§ Assignment: Only the lines from the one that contains "Click the input field containing 000" through the end of the entries, both included, should be transcribed, exactly and without pictures.

START Data shown

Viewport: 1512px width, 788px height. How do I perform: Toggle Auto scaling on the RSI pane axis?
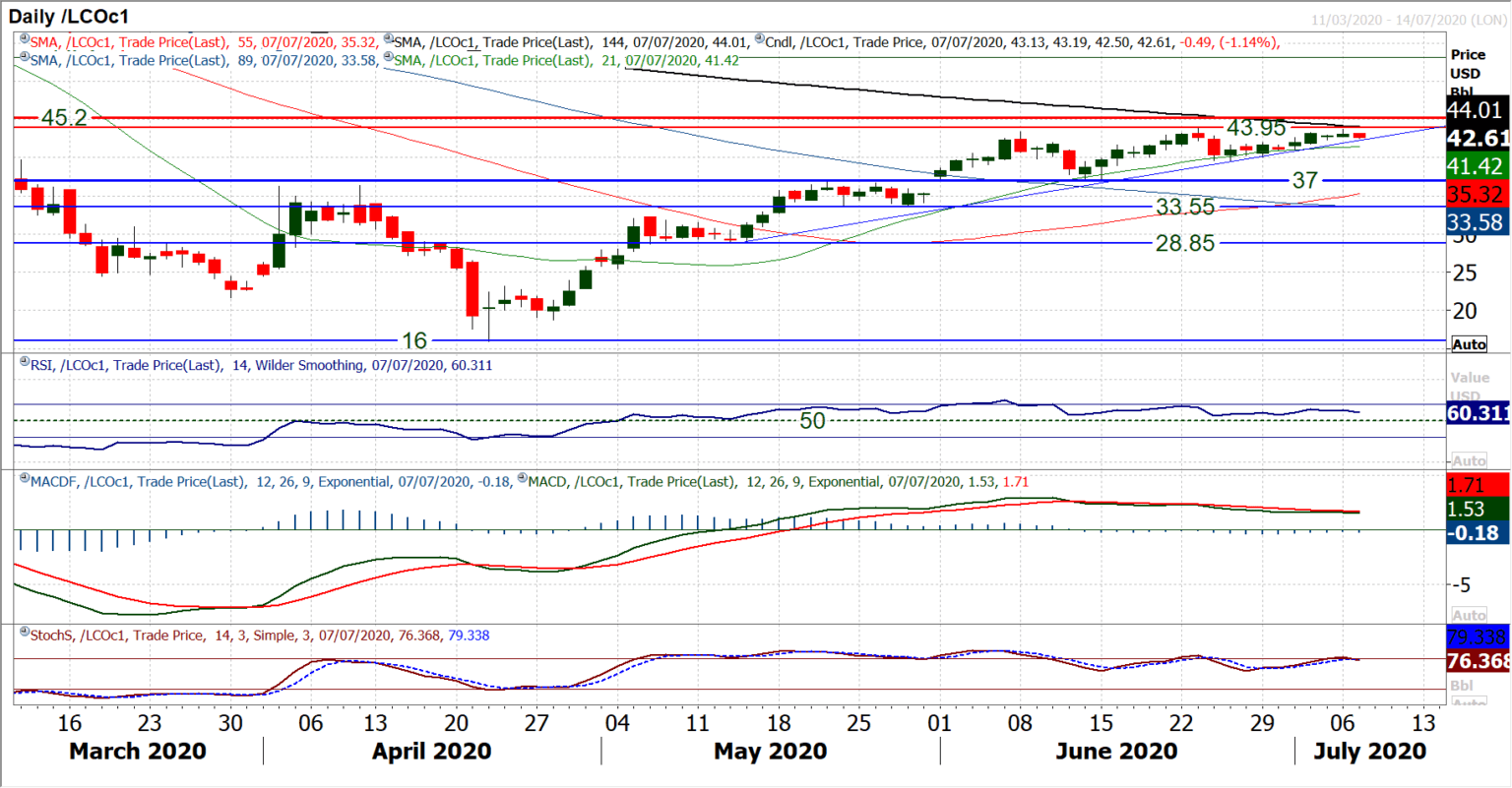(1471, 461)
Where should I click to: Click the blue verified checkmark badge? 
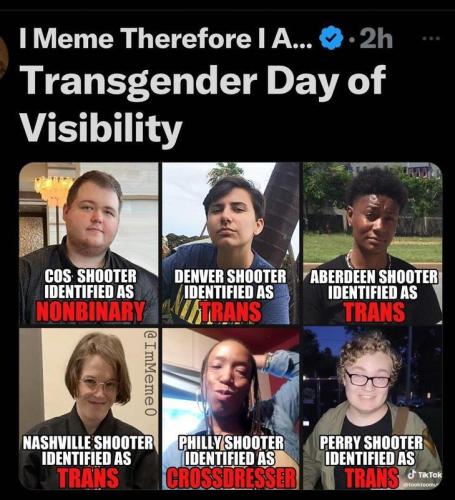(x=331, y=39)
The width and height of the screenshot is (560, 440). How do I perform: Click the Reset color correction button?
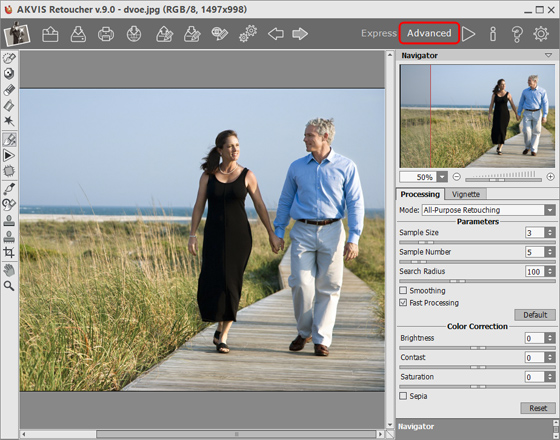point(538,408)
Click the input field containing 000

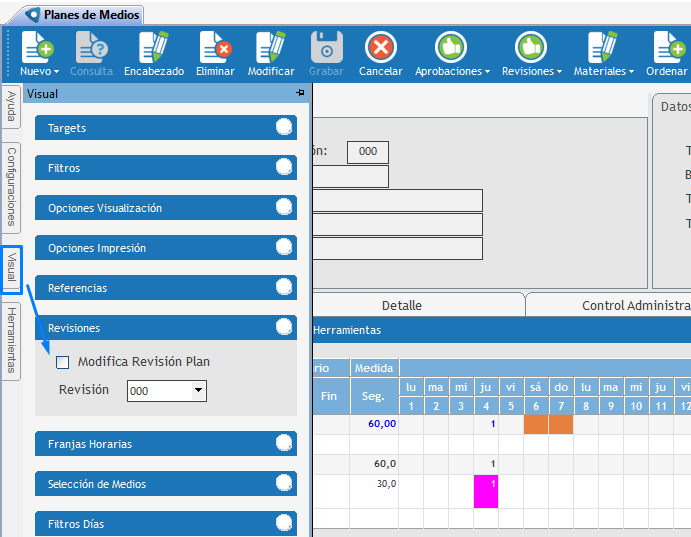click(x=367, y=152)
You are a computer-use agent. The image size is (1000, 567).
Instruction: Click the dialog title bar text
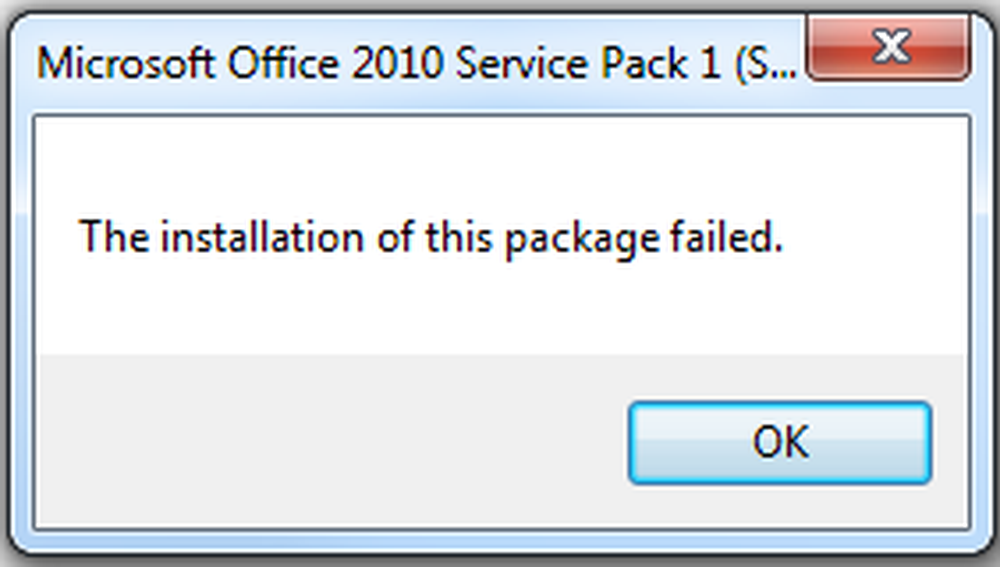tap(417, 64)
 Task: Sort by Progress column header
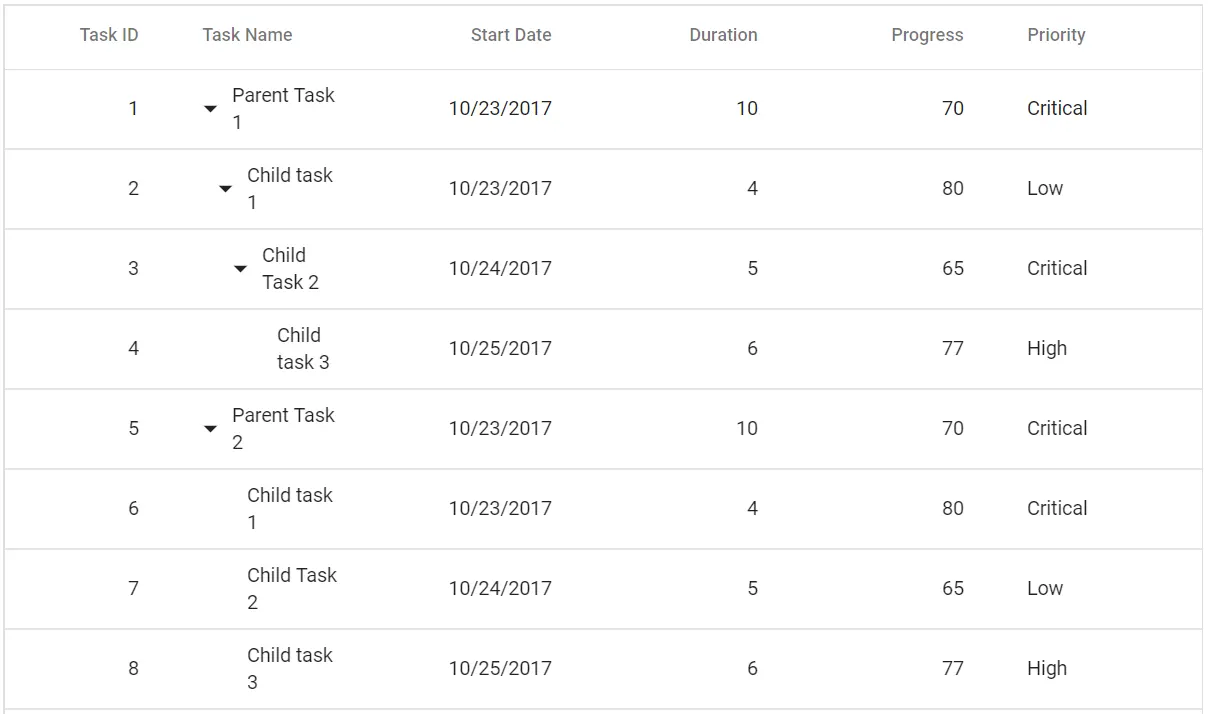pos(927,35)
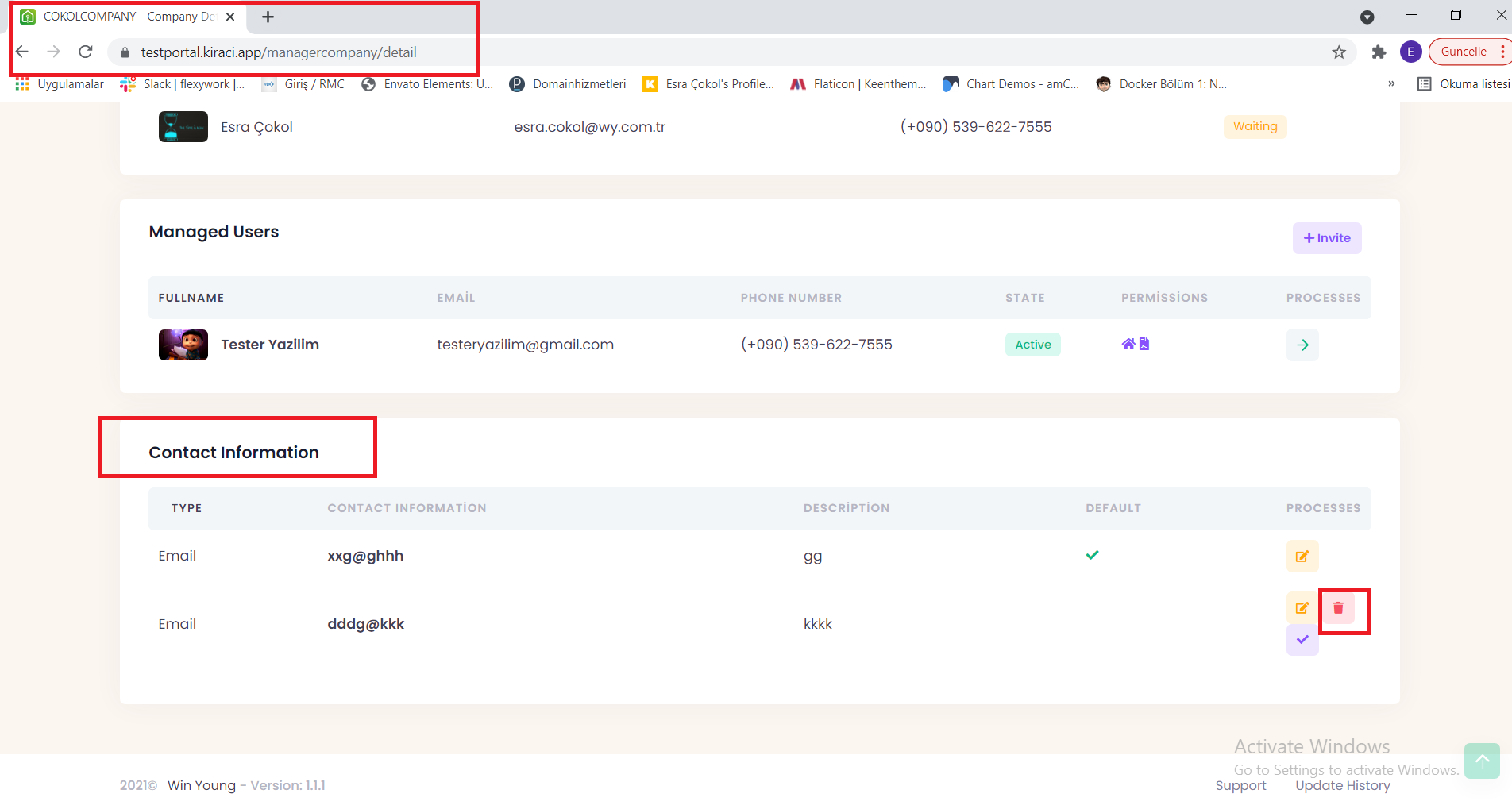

END Data shown

§ Answer to this problem:
Click the input field containing 000

click(x=367, y=152)
You are a computer-use agent. The image size is (1000, 567).
Instruction: Click the dialog title bar text
tap(417, 64)
 Task: Sort by Progress column header
pos(927,35)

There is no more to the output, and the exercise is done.